A blog by a designer and illustrator, for designers and illustrators which may contain musings on art, movies and random weirdness.

Monday, January 6, 2014

Scott Frey Portrait

Early in December I was approached by Peter and Mary Frey, a young couple at my church, about painting a portrait of Scott Frey, Peter's father. Scott had died the year before, and they wanted to give a painted portrait of him to Peter's mother as a Christmas present. This presented some difficulties, as I had never met Scott, and could not have him sit for sketches, but i agreed to do the portrait. Peter and Mary gathered a series of photographs of his father in different poses and settings.  Peter wanted his father to appear healthy, relaxed, and in one of his favorite settings; on his boat in the Choptank River in Chesapeake Bay, Maryland, near where he lived. Several photos had interesting elements, but none was going to work as is. I was able to cobble together several sketches using elements from several photos combining the face and body from one, the hands from another, and the background  elements from two others. I selected the best pose, and sent the sketch off to the Freys.
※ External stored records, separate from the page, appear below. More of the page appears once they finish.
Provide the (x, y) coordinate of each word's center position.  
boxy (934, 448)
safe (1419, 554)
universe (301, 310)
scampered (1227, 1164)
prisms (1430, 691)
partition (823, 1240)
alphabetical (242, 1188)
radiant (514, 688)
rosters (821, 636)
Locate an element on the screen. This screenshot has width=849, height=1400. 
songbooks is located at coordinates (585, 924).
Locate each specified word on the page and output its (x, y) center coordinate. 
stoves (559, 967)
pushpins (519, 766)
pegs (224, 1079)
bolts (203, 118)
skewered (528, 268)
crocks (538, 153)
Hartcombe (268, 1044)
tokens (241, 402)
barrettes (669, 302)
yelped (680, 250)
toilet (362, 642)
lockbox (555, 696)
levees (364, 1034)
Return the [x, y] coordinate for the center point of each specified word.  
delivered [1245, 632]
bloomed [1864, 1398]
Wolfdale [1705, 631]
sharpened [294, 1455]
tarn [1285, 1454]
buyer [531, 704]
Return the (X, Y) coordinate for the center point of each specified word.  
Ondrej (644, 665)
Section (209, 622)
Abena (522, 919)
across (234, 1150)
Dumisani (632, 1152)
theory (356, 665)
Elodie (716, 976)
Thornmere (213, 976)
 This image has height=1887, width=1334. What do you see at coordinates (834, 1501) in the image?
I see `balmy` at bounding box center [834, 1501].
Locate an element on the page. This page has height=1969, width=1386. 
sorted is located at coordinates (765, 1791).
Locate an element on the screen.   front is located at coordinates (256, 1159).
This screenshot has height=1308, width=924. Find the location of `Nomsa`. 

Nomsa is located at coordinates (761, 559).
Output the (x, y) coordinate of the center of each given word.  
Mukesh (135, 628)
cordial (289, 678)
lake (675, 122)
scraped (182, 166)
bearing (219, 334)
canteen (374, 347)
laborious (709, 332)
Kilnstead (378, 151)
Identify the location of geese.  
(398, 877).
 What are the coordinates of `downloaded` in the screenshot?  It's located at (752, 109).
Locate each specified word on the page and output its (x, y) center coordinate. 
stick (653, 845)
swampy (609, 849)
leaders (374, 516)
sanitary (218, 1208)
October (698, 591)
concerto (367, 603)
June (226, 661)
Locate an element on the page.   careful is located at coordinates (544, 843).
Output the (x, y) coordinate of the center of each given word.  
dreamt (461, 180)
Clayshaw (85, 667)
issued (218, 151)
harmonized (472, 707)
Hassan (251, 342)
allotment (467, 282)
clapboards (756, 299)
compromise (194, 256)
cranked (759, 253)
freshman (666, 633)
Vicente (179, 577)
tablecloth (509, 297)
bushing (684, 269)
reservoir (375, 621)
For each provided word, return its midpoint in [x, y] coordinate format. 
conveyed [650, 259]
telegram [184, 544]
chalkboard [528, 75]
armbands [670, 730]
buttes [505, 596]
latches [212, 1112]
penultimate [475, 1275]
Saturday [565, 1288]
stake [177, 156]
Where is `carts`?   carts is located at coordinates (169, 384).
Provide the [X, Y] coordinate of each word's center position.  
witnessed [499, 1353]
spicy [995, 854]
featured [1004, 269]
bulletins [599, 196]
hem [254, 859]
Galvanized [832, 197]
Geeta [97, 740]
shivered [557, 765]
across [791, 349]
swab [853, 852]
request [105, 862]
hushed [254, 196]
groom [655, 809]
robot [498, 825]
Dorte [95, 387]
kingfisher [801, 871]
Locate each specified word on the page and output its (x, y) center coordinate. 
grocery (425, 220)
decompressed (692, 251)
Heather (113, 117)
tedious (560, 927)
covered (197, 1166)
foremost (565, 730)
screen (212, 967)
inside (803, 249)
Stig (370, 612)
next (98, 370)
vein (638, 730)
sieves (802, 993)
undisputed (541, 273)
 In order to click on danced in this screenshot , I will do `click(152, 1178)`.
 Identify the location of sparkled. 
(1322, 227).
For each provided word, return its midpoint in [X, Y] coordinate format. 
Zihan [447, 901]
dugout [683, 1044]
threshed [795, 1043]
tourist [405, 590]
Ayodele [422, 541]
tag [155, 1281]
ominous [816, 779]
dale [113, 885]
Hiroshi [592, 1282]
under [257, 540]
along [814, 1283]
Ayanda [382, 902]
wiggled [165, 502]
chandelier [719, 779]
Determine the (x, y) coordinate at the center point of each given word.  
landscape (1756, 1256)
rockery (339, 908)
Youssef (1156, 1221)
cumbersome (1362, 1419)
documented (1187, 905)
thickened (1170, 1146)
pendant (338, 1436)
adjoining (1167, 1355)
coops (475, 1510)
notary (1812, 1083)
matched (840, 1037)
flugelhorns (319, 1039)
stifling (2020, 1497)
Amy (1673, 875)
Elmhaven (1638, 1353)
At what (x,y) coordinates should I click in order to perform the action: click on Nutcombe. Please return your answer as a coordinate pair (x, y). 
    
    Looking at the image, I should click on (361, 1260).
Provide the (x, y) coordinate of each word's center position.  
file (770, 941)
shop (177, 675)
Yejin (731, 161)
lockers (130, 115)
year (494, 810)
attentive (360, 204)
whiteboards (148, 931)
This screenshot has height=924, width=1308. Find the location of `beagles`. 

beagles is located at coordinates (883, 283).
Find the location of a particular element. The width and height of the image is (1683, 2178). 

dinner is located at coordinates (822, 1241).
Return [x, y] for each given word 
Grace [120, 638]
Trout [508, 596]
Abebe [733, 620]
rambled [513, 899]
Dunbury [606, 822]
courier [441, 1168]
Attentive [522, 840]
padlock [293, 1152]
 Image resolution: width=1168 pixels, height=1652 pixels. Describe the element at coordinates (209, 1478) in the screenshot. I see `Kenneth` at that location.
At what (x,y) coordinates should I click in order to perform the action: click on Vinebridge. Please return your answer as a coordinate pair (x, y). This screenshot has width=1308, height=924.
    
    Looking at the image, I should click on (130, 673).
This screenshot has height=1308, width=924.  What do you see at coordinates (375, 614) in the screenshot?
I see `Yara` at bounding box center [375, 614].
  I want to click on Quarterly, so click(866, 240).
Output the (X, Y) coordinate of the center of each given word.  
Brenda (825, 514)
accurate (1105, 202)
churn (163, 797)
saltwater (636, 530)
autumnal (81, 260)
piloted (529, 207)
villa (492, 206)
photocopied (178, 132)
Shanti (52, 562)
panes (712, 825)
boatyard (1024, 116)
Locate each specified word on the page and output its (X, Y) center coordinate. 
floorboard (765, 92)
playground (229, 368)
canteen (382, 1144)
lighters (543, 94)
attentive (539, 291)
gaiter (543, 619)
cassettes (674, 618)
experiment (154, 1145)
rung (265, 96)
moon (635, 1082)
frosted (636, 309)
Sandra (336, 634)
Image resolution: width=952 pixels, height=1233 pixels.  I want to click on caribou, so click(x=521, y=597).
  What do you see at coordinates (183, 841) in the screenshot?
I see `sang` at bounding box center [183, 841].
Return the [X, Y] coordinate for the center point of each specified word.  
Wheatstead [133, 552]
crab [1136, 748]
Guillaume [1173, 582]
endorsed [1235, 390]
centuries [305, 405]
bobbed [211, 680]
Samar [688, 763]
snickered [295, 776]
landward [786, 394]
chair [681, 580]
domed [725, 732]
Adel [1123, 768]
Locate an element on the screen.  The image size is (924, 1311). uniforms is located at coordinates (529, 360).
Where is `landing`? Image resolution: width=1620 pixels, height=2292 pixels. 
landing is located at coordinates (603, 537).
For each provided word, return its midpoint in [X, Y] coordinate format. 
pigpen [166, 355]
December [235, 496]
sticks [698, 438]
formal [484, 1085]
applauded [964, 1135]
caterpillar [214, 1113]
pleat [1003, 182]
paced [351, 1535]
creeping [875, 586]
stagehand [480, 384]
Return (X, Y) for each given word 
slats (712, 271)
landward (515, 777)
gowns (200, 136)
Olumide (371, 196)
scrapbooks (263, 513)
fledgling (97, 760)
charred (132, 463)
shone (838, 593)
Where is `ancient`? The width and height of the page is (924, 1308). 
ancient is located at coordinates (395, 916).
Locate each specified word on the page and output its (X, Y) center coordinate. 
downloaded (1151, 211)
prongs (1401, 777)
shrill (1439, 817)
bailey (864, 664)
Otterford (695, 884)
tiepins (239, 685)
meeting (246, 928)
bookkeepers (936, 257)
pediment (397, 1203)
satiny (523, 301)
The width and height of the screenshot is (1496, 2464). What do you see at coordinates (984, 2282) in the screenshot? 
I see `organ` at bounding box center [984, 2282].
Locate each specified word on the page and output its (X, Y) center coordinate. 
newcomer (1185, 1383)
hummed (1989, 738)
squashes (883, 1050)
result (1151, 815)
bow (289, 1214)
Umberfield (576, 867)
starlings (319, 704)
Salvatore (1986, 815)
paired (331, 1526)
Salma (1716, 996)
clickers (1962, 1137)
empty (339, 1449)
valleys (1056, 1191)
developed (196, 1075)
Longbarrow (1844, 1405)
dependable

The sketch was about 1/4 actual size, and Peter had some concerns about the details of the face, but otherwise approved the sketch. I enlarged the sketch using my copier, and transferred it directly onto the 16" x 20" canvas by placing graphite paper under the enlarged sketch and tracing it onto the canvas surface. I started laying in the basic shapes using a burnt umber liquid acrylic, adding washes for tone.

I then started roughing in the areas of sky, river and blue jeans using a combination of bright and thalo blue, and the shirt, using parchment, gray and yellow ochre. I kept the highlights on the face, head and clouds, white.

Adding a mixture of blue and purple to shape the clouds.

Adding some warmth to the skin with thin washes of yellow and red tones.

Refining and adjusting the overall tonal values.

The painting took about two days total. I finished it just in time for the Freys to come pick it up on their way to Maryland. They were very pleased with the results.